Accelerated Return Notes®
Linked to a Basket of Three Financial Sector Stocks, due March 27, 2020
Where You Can Find More Information
We  have filed a registration statement (including a product prospectus supplement, a prospectus supplement and a prospectus) with the SEC for the offering to which this term sheet relates.  Before you invest, you should read the Note Prospectus, including this term sheet, and the other documents that we have filed with the SEC, for more complete information about us and this offering.  You may get these documents without cost by visiting EDGAR on the SEC website at www.sec.gov.  Alternatively, we, any agent, or any dealer participating in this offering will arrange to send you these documents if you so request by calling MLPF&S toll-free at 1-800-294-1322.
Market-Linked Investments Classification
MLPF&S classifies certain market-linked investments (the “Market-Linked Investments”) into categories, each with different investment characteristics. The following description is meant solely for informational purposes and is not intended to represent any particular Enhanced Return Market-Linked Investment or guarantee any performance.

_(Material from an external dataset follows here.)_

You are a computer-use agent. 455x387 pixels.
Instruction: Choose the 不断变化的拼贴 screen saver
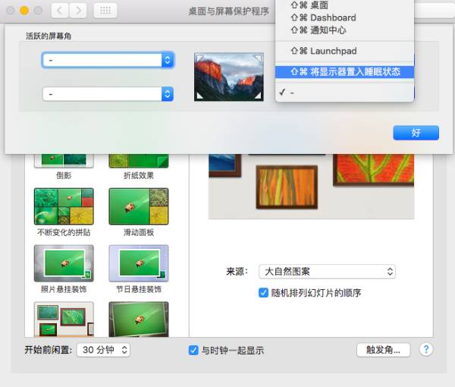pyautogui.click(x=64, y=206)
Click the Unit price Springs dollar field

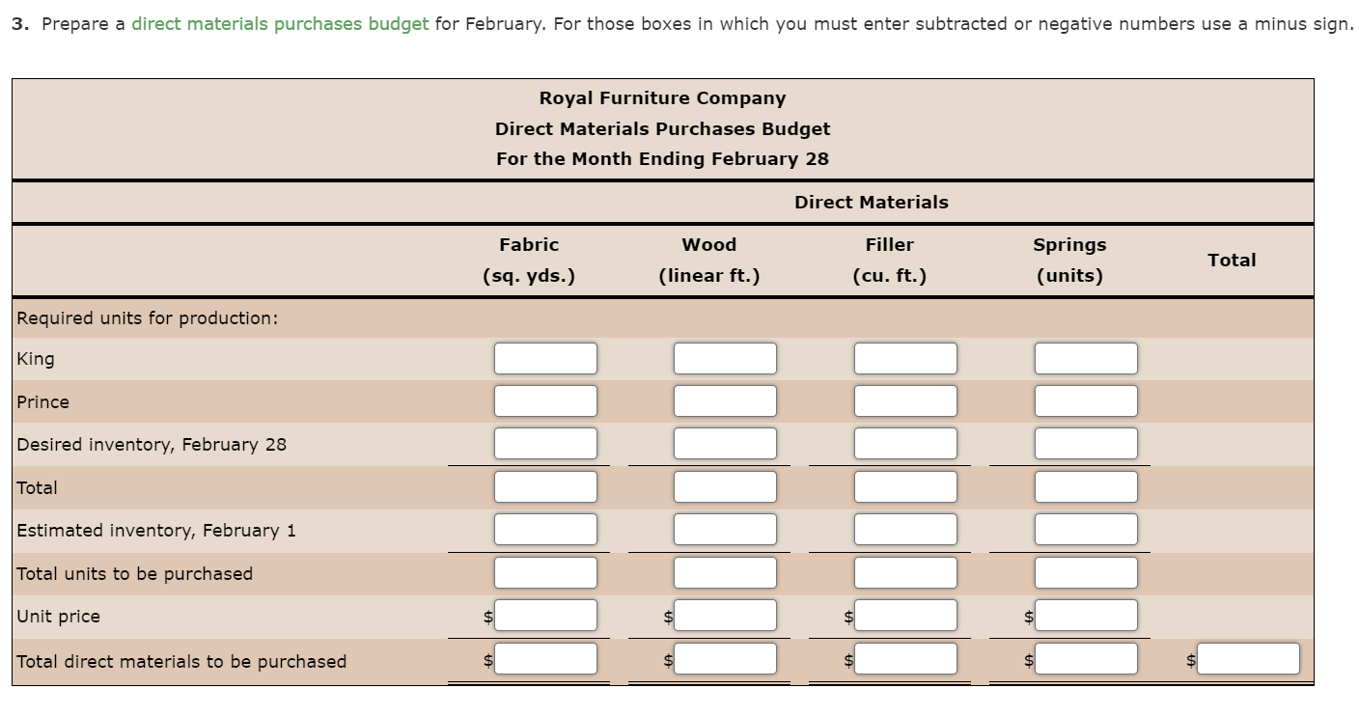1085,615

Enhanced Return Market-Linked Investments are short- to medium-term investments that offer you a way to enhance exposure to a particular market view without taking on a similarly enhanced level of market downside risk. They can be especially effective in a flat to moderately positive market (or, in the case of bearish investments, a flat to moderately negative market). In exchange for the potential to receive better-than market returns on the linked asset, you must generally accept market downside risk and capped upside potential.  As these investments are not market downside protected, and do not assure full repayment of principal at maturity, you need to be prepared for the possibility that you may lose all or part of your investment.
“Accelerated Return Notes®” and “ARNs®” are registered service marks of Bank of America Corporation, the parent company of MLPF&S.